Despite it's proximity to the rest of the world, Australia, and latterly New Zealand, did manage to cultivate a small scene of psychedelic and progressive groups, mainly gathered around the clubs and bars of Sydney, Auckland and Melbourne. The likes of Spectrum, Rainbow Theatre, Bakery, Ticket, Mantis, Sebastian Hardie, Band of Light, Ayers Rock, Tamam Shud and Tully showcased a vibrant selection of styles, whether it be acid-licked blues-rock or jazz- influenced symphonic rock, and much like Pirana, original vinyl copies of most of the above are now worth ridiculous sums of money(as of writing, their is a single copy of Memento's 1972 effort 'Bakery' for sale on Discogs for just under $2,000).

With a sound influenced by latin rock outfits Santana and Chango, Jimi Hendrix, British prog and late-sixties garage- rock, Pirana's debut is all heavy guitar-and-organ interplay and colourful instrumental flourishes, though multiple listens also reveal a debt to such non-prog luminaries as Chicago and even early Blood, Sweat & Tears.

Featuring a line-up comprising Tony Hamilton(guitar, vocals), Stan White(keyboards, vocals), Graeme Thomson(bass) and Jim Yonge(drums), the first album is arguably the stronger of the two, yet truth be told the difference is minimal. The same line-up would begin work on 'Pirana II' in 1972, but just a few days into recording keyboardist Stan White was replaced by Keith Greig, which goes some way to explaining the second album's guitar-heavy sound.

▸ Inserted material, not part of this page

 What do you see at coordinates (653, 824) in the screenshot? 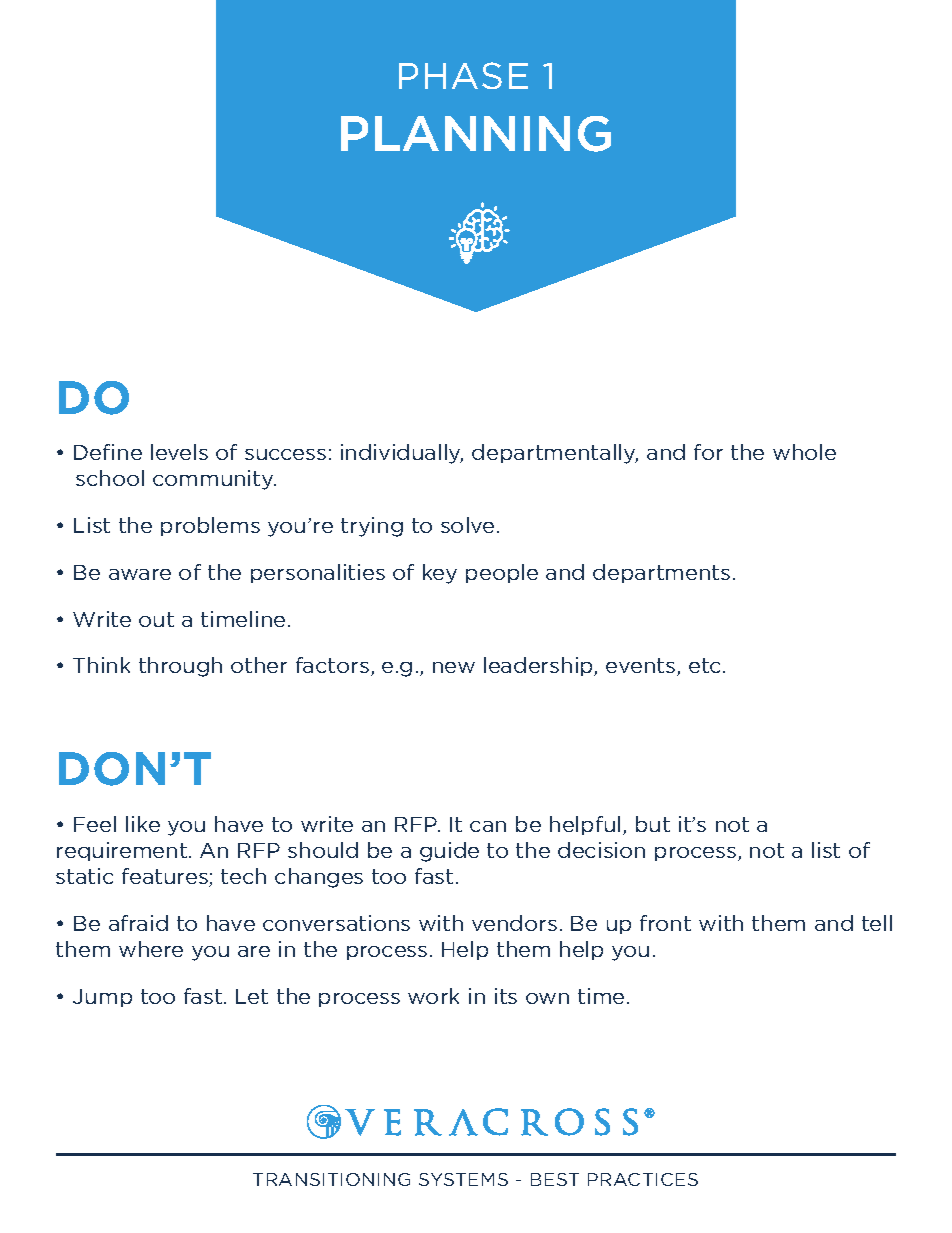
I see `but` at bounding box center [653, 824].
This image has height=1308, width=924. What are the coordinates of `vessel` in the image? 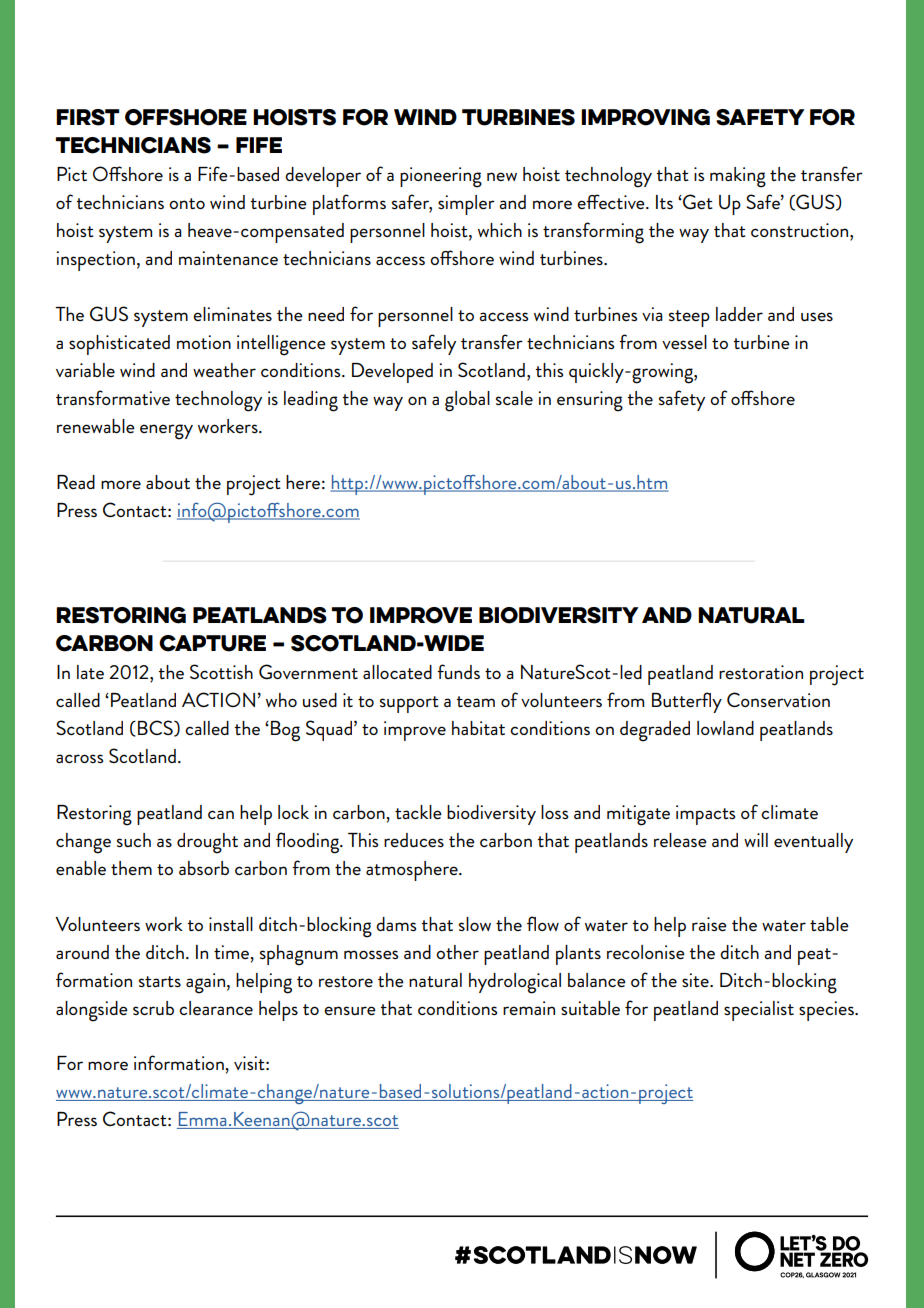 It's located at (684, 342).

Unfortunately, despite backing from EMI, neither of Pirana's albums made much of a mark on the Australian charts, or anywhere else for that matter, and following the lukewarm reception of 'Pirana II' and the constant struggle to find gigs and make a resonable living, the band split in early 1973.

The Australian scene may have been small, and very far away, yet it produced a remarkable number of excellent albums in a very short space of time. Pirana, with their spicy organ runs, busy guitars and energetic jamming make for an excellent entry point for those wanting to take the plunge, and both their albums are highly recommended.